▶ **What the task asks**
Copy every line of the following data that includes the string "agent".

▶ **Supplied records**
★ ★ ★ ★ ★ ★ ★

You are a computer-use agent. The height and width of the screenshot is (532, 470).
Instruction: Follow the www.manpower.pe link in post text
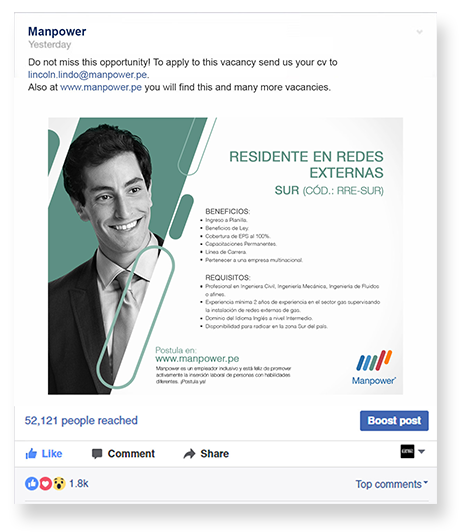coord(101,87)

★ ★ ★ ★ ★ ★ ★

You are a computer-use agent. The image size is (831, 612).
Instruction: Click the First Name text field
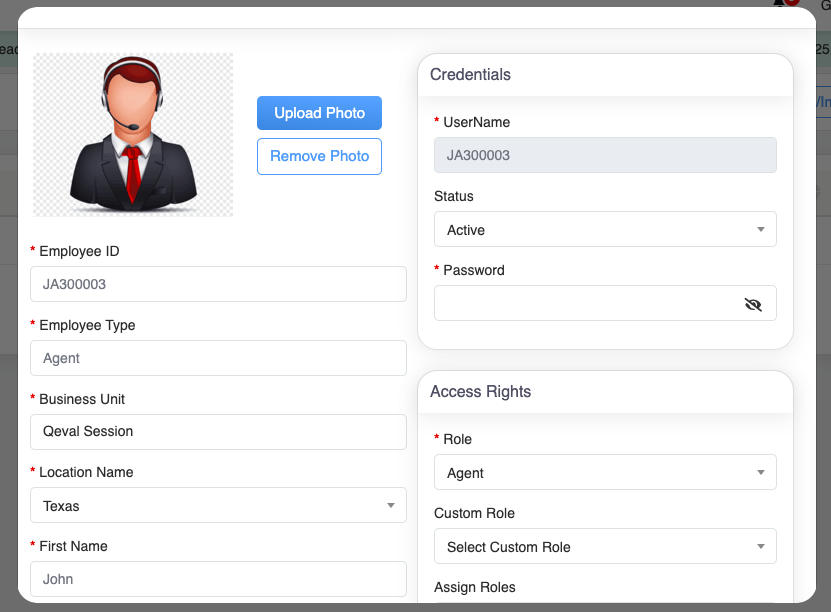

★ ★ ★ ★ ★ ★ ★

▶ **Solution to the exercise**
You are a computer-use agent. The height and width of the screenshot is (532, 470).
You are a computer-use agent. The image size is (831, 612).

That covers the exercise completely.